Testing and Feedback
Once I had a playable build of the game, I distributed Steam keys online and gathered feedback via Discord. I then spent time addressing various issues that had arisen, namely the addition of aim-assist and making the game more accessible. The Early Access release on Steam provided more opportunity for feedback and fine-tuning.
Tutorial and Aim Assist
Most of the constructive feedback related to people having issues with the core mechanic of the game - throwing the boomerang.
The tutorial at the start of the game underwent further development based on feedback, but most of the focus was on the throwing mechanic itself, for which I built an aim assist system. It was built by using the existing spline tools I already had. Essentially, the boomerang's position is interpolated between it's 'naturally' thrown position and the equivalent position along the target's path. I also added indicators at the spline's start position, visualizing the throw point to the player. This aim-assist system is modulated by the game's difficulty setting, with 'hard mode' having no aim-assist at all.
This video begins by showing the controllers and some of the finger animations I made for them. The tutorial which follows takes place on the game's first launch, and leads into the game's environment and main menu. The tutorial section also shows the aim-assist in action, with an arrow indicator showing where the boomerang must be thrown to hit the targets.
Platforms and Release
Having gathered and addressed feedback where I could, and having implemented new features and improved old ones, I went ahead with the full release of the game on Steam.

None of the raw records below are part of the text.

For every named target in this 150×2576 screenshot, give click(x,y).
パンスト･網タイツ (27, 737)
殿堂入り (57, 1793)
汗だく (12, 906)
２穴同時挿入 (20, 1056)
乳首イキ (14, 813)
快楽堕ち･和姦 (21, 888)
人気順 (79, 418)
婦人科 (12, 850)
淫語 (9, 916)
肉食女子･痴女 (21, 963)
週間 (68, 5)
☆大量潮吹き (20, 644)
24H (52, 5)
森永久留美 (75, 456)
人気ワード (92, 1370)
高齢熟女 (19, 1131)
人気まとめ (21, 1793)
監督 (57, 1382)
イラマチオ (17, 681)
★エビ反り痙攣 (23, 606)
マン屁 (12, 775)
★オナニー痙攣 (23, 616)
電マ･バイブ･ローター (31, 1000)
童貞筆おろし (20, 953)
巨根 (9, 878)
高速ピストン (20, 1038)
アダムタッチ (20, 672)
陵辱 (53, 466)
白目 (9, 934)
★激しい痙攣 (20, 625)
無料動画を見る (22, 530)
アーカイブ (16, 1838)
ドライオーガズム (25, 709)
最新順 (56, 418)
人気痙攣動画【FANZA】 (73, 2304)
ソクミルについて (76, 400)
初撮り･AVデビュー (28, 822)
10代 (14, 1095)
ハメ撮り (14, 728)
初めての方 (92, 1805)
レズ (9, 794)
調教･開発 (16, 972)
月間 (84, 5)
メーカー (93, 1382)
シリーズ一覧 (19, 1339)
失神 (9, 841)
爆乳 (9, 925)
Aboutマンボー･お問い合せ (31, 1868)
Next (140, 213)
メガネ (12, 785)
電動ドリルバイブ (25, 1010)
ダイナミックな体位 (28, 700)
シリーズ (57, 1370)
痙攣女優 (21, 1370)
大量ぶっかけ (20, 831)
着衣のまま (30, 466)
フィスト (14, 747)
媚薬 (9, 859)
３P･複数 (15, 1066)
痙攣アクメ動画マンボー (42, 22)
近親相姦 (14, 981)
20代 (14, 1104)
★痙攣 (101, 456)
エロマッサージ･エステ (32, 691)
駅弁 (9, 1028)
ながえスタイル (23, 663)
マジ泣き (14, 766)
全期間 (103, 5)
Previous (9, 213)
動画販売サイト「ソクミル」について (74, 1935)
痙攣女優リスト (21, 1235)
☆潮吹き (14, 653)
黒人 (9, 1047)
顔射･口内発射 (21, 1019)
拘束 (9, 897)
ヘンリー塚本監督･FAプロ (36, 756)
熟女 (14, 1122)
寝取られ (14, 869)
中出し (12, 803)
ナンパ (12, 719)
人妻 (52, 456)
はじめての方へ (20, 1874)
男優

Later on, I acquired an Oculus Rift S and was able to target that device and then release the game on their own store as well. I also explored the possibility of releasing the game on the Oculus Quest.
Releasing the game on Steam allowed me to list the game as compatible on both the HTC Vive and Oculus Rift headsets, and their extensive backend system (Steamworks) provides a lot of control to publishers to curate the store page, achievements, leaderboards etc.
After applying to the Oculus Start program, I received an Oculus Rift S to use for development. This meant I could market the game to a much wider audience as well as distribute it on their own store.
I worked on a Quest version of the game in order to determine if the mobile platform was a viable option. Although I made good progress in porting the game over to Android, visuals and performance were too compromised. Various other factors also contributed to my decision not pursue publishing the game on this platform. You can see some of that work in the video opposite.
Lessons and Reflections
Accessibility and difficulty were fundamental to the issues presented in feedback. Everybody has different physical coordination, and this game requires a particular motion - throwing - which relies on the individual's own physical characteristics. The addition of aim-assist and an expanded tutorial improved things in this regard, but I think it remains the largest issue with the game's design.
There are a multitude of lessons learnt from my experience in making Boom Boomerang, not to mention the tsunami of technical knowledge I absorbed.
Navigating creative design decisions in a technical framework is what I love about the work I do, and progressing in that craft sometimes feels like a great game itself. Learning about myself as a developer, about where I feel most confident and where I don't, about what I'm inclined to focus on and what I could pay more attention to - those are valuable lessons too, and ones I expanded on in my next project.
Thank you for reading.
This video shows some camera tests I ran later in production to determine the best way to portray gameplay. A point-of-view perspective ended up being more relevant for most marketing material, but these clips give a good idea of the gameplay from a different perspective. This includes tests with LIV, a plugin designed for mixed reality recording. Unfortunately, specific rendering issues meant full integration of LIV couldn't be completed.